Assigned task: This exercise calls for every record to be set down exactly.

Collected data entries
▽

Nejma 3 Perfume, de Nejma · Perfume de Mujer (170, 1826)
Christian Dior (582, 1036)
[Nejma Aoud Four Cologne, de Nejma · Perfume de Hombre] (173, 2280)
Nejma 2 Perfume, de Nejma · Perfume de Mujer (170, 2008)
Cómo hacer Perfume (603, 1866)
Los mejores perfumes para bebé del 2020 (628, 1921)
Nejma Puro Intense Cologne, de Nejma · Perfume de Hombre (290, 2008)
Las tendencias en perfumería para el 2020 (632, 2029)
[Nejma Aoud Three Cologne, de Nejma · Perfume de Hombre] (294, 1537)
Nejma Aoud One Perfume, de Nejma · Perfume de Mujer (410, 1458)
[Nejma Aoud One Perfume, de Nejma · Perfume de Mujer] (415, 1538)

△

Written response:
Nejma 3 Perfume, de Nejma · Perfume de Mujer (170, 1826)
Christian Dior (582, 1036)
[Nejma Aoud Four Cologne, de Nejma · Perfume de Hombre] (173, 2280)
Nejma 2 Perfume, de Nejma · Perfume de Mujer (170, 2008)
Cómo hacer Perfume (603, 1866)
Los mejores perfumes para bebé del 2020 (628, 1921)
Nejma Puro Intense Cologne, de Nejma · Perfume de Hombre (290, 2008)
Las tendencias en perfumería para el 2020 (632, 2029)
[Nejma Aoud Three Cologne, de Nejma · Perfume de Hombre] (294, 1537)
Nejma Aoud One Perfume, de Nejma · Perfume de Mujer (410, 1458)
[Nejma Aoud One Perfume, de Nejma · Perfume de Mujer] (415, 1538)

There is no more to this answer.